Fear and excitement are two degrees of the same reaction. When dwelling upon the concepts and realities of deep faking, your heart rate or cortisol levels may not surge, but there’s still an inherent dark side to any positive. I’ve lived in Silicon Valley for a long time, and have seen it work both ways - trends that seemed scary at first, like machine learning, drones and driverless cars, all garnered benefits as they developed.
I think we’re already seeing some of these positives emerge. A common trend throughout this article, entertainment, has forever been shaped by it, with new opportunities emerging in adapting old footage and expanding new formats. But, in an ironic twist, this benefit seems fake; a piece of potential that is far outweighed by risk, to the point of the U.S. Military taking measures to combat it.

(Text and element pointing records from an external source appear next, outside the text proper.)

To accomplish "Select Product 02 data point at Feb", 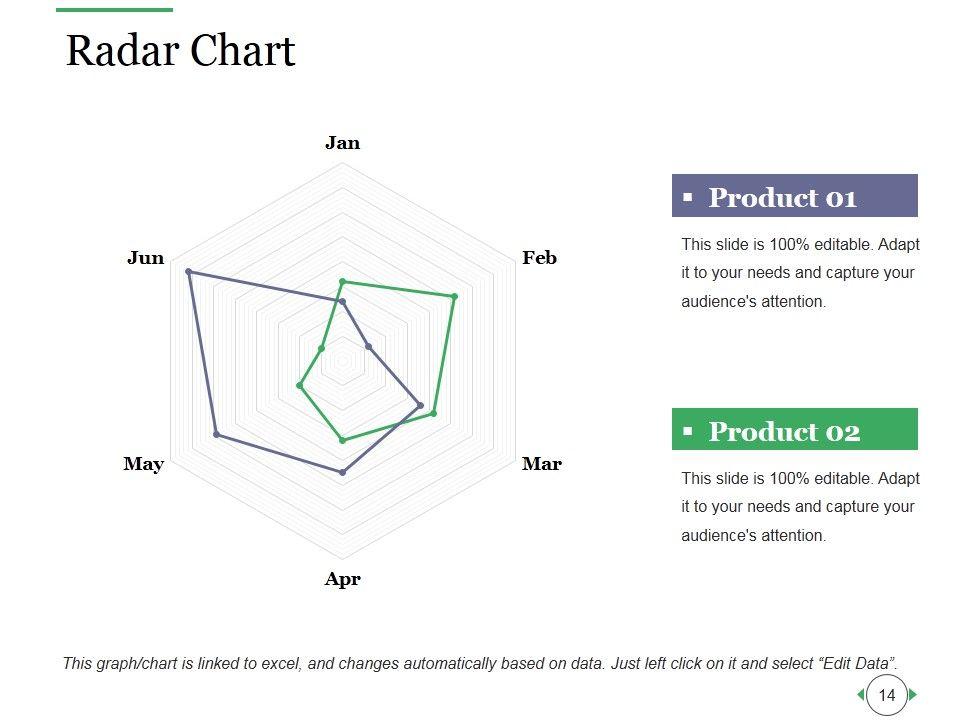I will click(454, 297).
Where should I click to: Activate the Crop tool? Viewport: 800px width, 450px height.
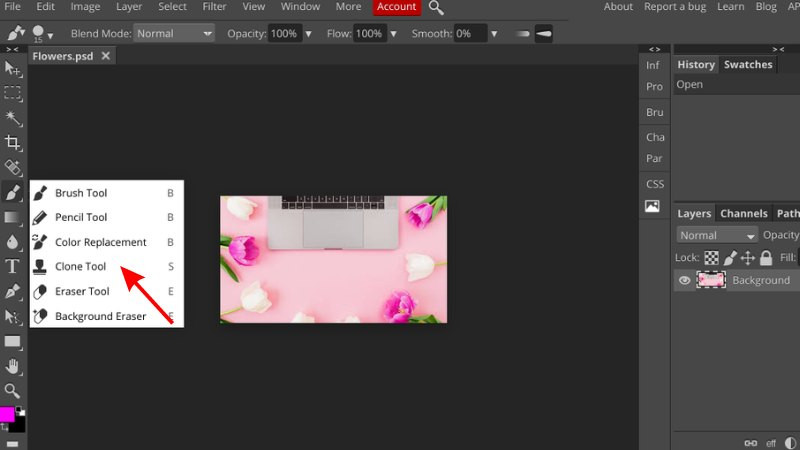pos(13,143)
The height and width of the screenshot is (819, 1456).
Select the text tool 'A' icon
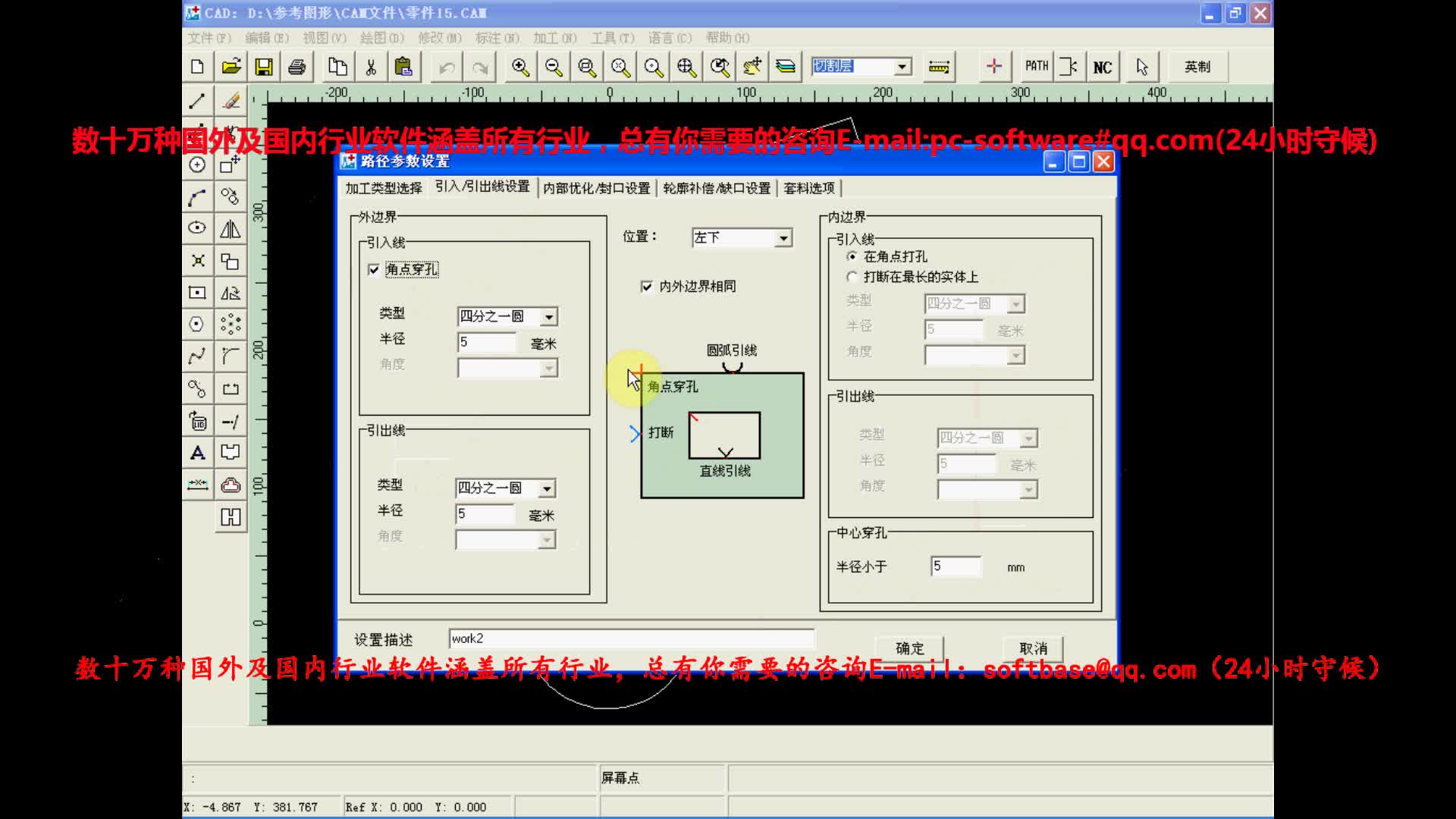[197, 453]
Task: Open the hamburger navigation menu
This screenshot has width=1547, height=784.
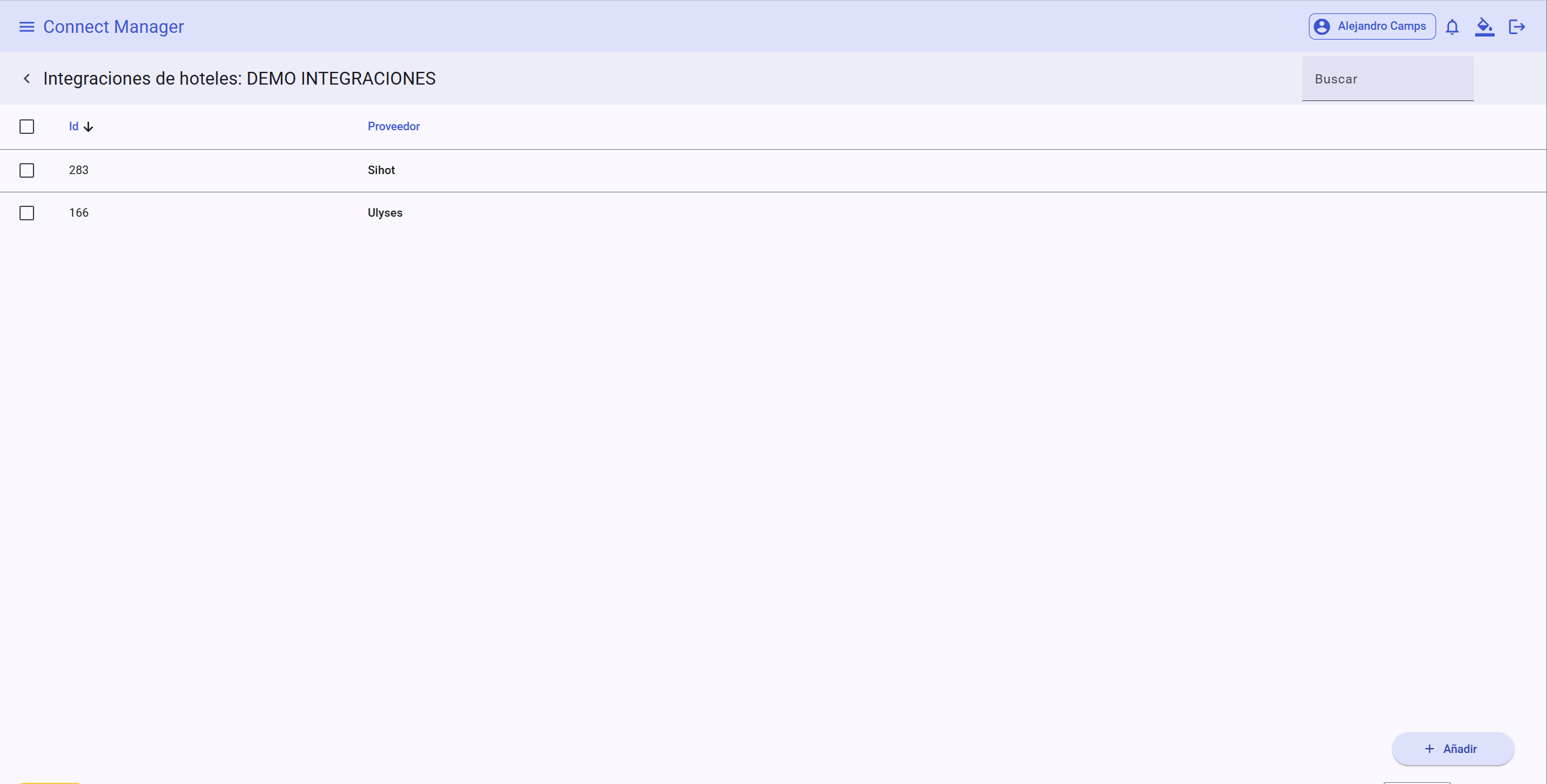Action: (x=26, y=27)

The question of whether these boons in entertainment are worth it, is useless. The technology is here, it’s rapidly expanding, and can’t be stopped; so instead, let’s think about a key benefit that I don’t see being discussed enough: education. Hell, if Bill Hader didn’t even know his impression received the deep fake treatment, how would someone become savvy at knowing how their data is at risk?
Deep fakes could be the driving force behind widespread, beneficial education - something that the modern tech industry needed. Many ML and AI concepts are quite abstract for non-technical audiences, but now we have a very visual way of showcasing their potentials. The penetration into the entertainment sphere could be the final link we need for people to take their data seriously, being bolstered by elements such as competition.
The misguided notion that advanced, technical concepts are beyond the understanding of the common user has been around since the inception of the internet. Deep fakes are the perfect vehicle for this new zeitgeist, as they adhere and warp people’s very personas, in a very dynamic way. We can’t change the level of impact deep fakes will have on technology, or society as a whole. We can, however, shape this impact for the better through educating people.